Baca juga: Jenis-jenis keyboard dan fungsinya.

Secara sederhana mouse dapat diartikan sebagai perangkat eksternal komputer yang fungsi utamanya sebagai pointing device, yaitu menggerakkan pointer untuk kemudian diproses oleh sistem menjadi gerakan kursor pada screen monitor.

Perangkat sejenis mouse pertama kali diketemukan pada tahun 1963 oleh Douglass Engelbart. Terbuat dari bahan kayu dengan ukuran yang cukup besar. Setelah melalui sejumlah penelitian, terciptalah mouse modern yang dikenalkan di hadapan publik oleh perusahaan Xerox Alto pada tahun 1973.

Pemberian nama mouse yang dalam bahasa Inggris memiliki arti tikus, mengacu pada bentuknya yang memang menyerupai bentuk tikus lengkap dengan ekornya berupa kabel yang panjang. Namun demikian tidak ada yang tahu, siapa yang pertama kali menyebut perangkat ini dengan nama ‘mouse’.

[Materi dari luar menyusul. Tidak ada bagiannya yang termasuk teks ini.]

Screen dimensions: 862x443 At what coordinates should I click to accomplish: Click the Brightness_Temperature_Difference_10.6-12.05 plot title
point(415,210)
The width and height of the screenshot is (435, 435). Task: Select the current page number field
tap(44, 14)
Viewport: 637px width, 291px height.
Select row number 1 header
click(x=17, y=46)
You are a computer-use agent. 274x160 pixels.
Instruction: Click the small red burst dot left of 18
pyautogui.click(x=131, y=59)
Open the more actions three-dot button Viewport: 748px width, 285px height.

Seiring dengan berjalannya waktu, mouse modern tersebut terus dikembangkan sehingga jenis-jenis mouse semakin beragam, seperti jenis mouse gaming, jenis mouse wireless dan sebagainya.

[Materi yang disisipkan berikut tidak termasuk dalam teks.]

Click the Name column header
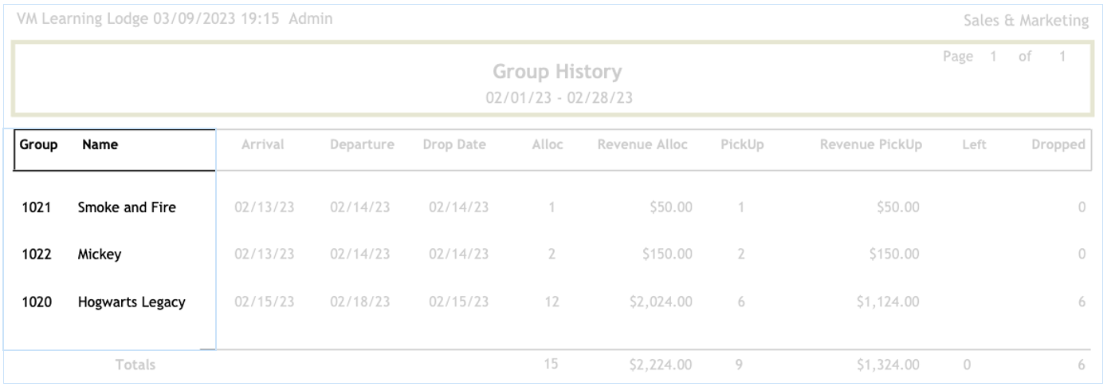1107x387 pixels. [x=100, y=145]
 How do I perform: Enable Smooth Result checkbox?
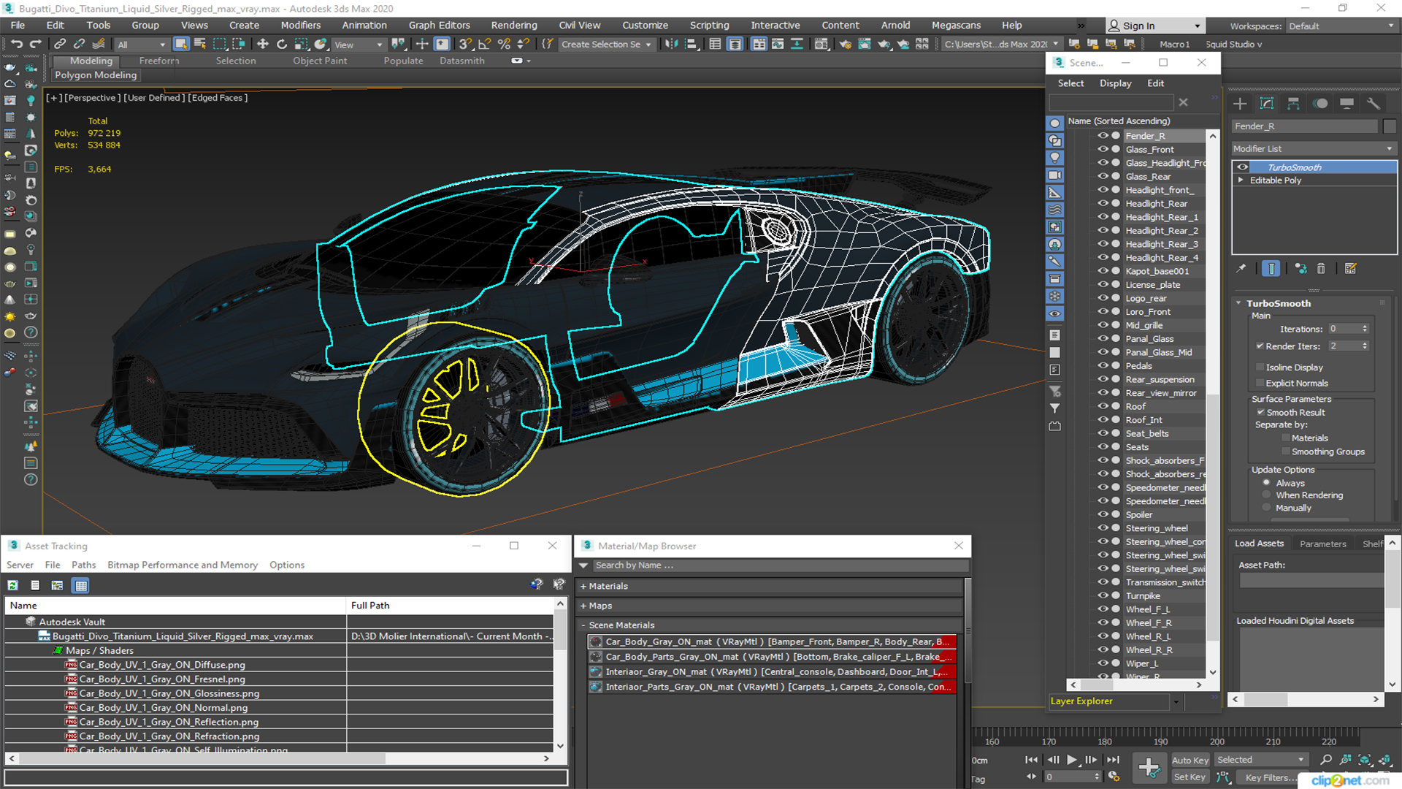[x=1261, y=412]
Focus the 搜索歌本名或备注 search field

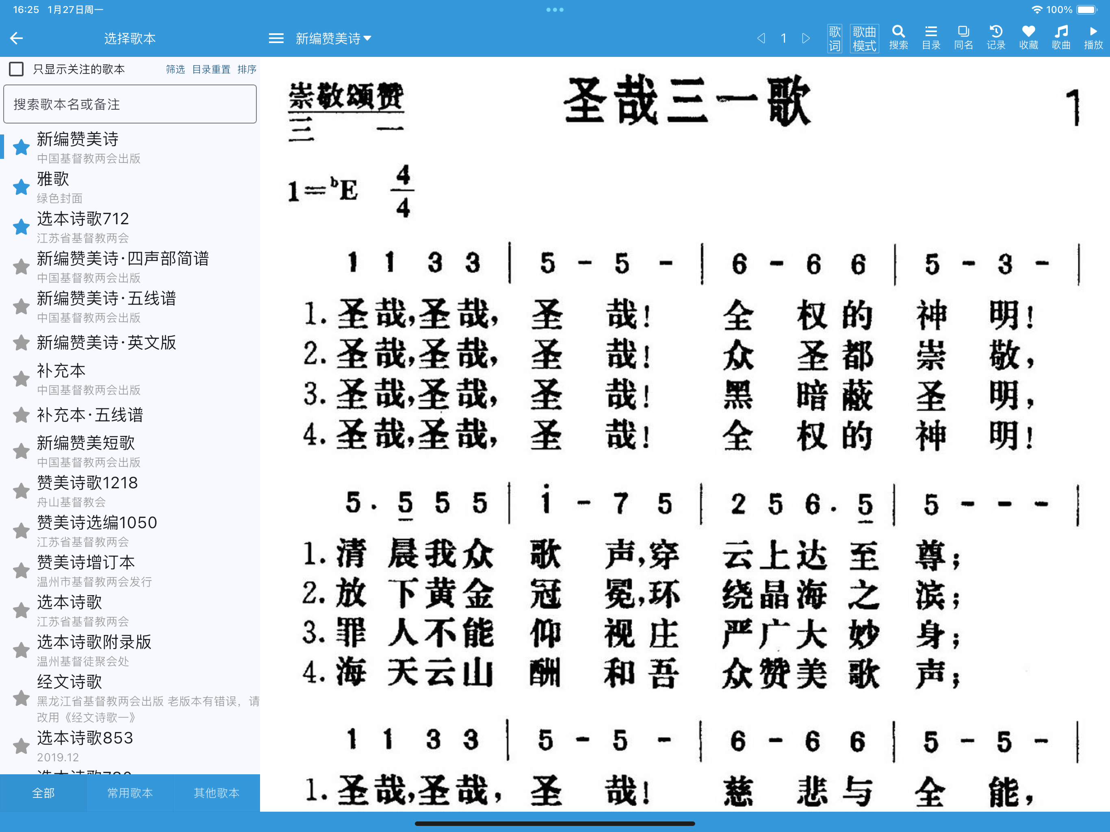coord(130,104)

Tentunya jenis-jenis mouse tersebut masih akan terus berkembang seiring dengan perkembangan teknologi.

Inilah jenis-jenis mouse yang dahulu dan masih digunakan hingga saat ini:

Mechanical Mouse

Jenis mouse komputer generasi pertama ini diluncurkan pertama kali pada 2 Oktober 1968 oleh Telefunken, sebuah perusahaan perangkat komputer dari Jerman. Sistem kerja mouse ini menggunakan trackball atau bola kecil pada bagian bawah yang berfungsi sebagai sensor pendeteksi gerakan.

Trackball tersebut dapat digerakkan ke segala arah dan setiap kali bola bergerak, sensor di dalam mouse akan mendeteksi setiap gerakan serta menterjemahkannya ke dalam bentuk pointer di layar monitor untuk menggerakkan cursor.

Mouse jenis ini sudah sejak lama ditinggalkan oleh para pengguna komputer karena memiliki sejumlah kekurangan. Beberapa kekurangan tersebut diantaranya: harus menggunakan mouse pad sebagai alas, harus sering membersihkan bola dari debu agar tidak menghambat putaran dan memiliki tingkat akurasi yang rendah.

Optomechanical Mouse

Boleh dibilang jenis mouse komputer ini merupakan penyempurnaan dari Mechanical optical karena untuk menggerakkan sensor masih menggunakan trackball atau bola kecil pada bagian bawahnya.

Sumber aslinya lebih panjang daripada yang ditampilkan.